The problem the government is flagging is adversarial distillation — where a competitor systematically queries a frontier model at scale, harvesting its outputs to train a rival model. The result doesn’t fully replicate the original, but it can produce something that performs comparably on select benchmarks at a fraction of the cost — without the years of foundational research investment behind it.
There’s a further wrinkle: the distilled models can have their safety protocols stripped out in the process. The memo notes these campaigns “allow those actors to deliberately strip security protocols from the resulting models and undo mechanisms that ensure those AI models are ideologically neutral and truth-seeking.”
What the Government Says Is Happening
The memo states that “foreign entities, principally based in China, are engaged in deliberate, industrial-scale campaigns to distill U.S. frontier AI systems.” The methods include “leveraging tens of thousands of proxy accounts to evade detection and using jailbreaking techniques to expose proprietary information.”
This isn’t abstract. Anthropic had previously disclosed that DeepSeek, Moonshot AI, and MiniMax collectively created over 24,000 fraudulent accounts and generated more than 16 million exchanges with Claude in violation of its terms of service. DeepSeek’s prompts specifically asked Claude to articulate its internal reasoning step by step — harvesting chain-of-thought training data at scale. OpenAI had told Congress much the same: “the majority of adversarial distillation activity we’ve observed on our platform appears to originate from China.”
The latest memo now formalizes the government’s view of this threat.
What the Administration Plans to Do
The memo outlines four actions the Trump Administration will take:
- Share intelligence with US AI companies about the tactics and actors involved in unauthorized distillation campaigns.
- Enable private sector coordination against such attacks.
- Develop best practices with industry to identify, mitigate, and remediate industrial-scale distillation.
- Explore accountability measures to hold foreign actors responsible.
That fourth point is the most consequential — and the least defined. “Explore a range of measures to hold foreign actors accountable” is deliberately vague, leaving open the possibility of sanctions, export controls, or other economic tools.
The Distinction the Government Is Drawing
The memo is careful to distinguish between legitimate and adversarial distillation. “AI distillation, when legitimately used to produce smaller, lighter-weight models from more advanced systems, is a vital part of that ecosystem,” it states. What it objects to is “industrial distillation activities that aim to systematically undermine American research and development and access proprietary information.”

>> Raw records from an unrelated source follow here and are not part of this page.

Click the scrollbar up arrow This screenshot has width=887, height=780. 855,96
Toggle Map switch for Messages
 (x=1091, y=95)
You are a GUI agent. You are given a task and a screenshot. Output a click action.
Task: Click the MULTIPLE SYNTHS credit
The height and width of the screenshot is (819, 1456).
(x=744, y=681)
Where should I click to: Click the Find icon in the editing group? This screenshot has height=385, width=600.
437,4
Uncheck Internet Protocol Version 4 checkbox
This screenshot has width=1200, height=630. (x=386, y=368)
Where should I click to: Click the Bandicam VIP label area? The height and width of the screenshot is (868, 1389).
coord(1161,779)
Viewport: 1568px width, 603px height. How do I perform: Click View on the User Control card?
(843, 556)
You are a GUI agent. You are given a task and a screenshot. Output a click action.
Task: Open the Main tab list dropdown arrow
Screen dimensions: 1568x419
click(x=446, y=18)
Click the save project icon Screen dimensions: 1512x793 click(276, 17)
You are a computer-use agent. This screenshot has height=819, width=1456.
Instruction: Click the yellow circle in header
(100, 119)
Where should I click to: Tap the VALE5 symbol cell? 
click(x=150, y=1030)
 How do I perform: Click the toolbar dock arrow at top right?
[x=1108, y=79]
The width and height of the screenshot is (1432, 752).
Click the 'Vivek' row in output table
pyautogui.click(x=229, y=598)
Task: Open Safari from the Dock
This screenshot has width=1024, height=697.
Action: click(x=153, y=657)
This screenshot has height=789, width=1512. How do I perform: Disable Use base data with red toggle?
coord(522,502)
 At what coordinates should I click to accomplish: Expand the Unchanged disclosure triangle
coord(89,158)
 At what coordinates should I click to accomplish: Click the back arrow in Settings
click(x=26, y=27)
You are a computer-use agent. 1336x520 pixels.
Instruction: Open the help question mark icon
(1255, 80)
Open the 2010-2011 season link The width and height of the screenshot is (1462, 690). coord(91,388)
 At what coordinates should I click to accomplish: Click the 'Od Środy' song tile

In other words: the technique itself isn’t the target. The scale, the deception, and the intent are.
The memo closes with a warning aimed as much at the distillers as at its immediate audience: “As methods to detect and mitigate industrial-scale distillation grow more sophisticated, foreign entities who build their AI capabilities on such fragile foundations should have little confidence in the integrity and reliability of the models they produce.”
The Bigger Picture
This memo arrives amid a broader debate about what distillation actually proves. Critics of the frontier labs have noted that the same companies crying foul trained their own models on vast quantities of scraped web content — a form of extraction that content creators never consented to either. Others point out that the Chinese labs accused of distillation have released open-source models, making their capabilities freely available, which complicates the narrative of pure theft.
None of that changes the government’s calculus. With the White House now formally characterizing this as a national security issue, the question is no longer whether adversarial distillation will face a policy response — but what that response will look like.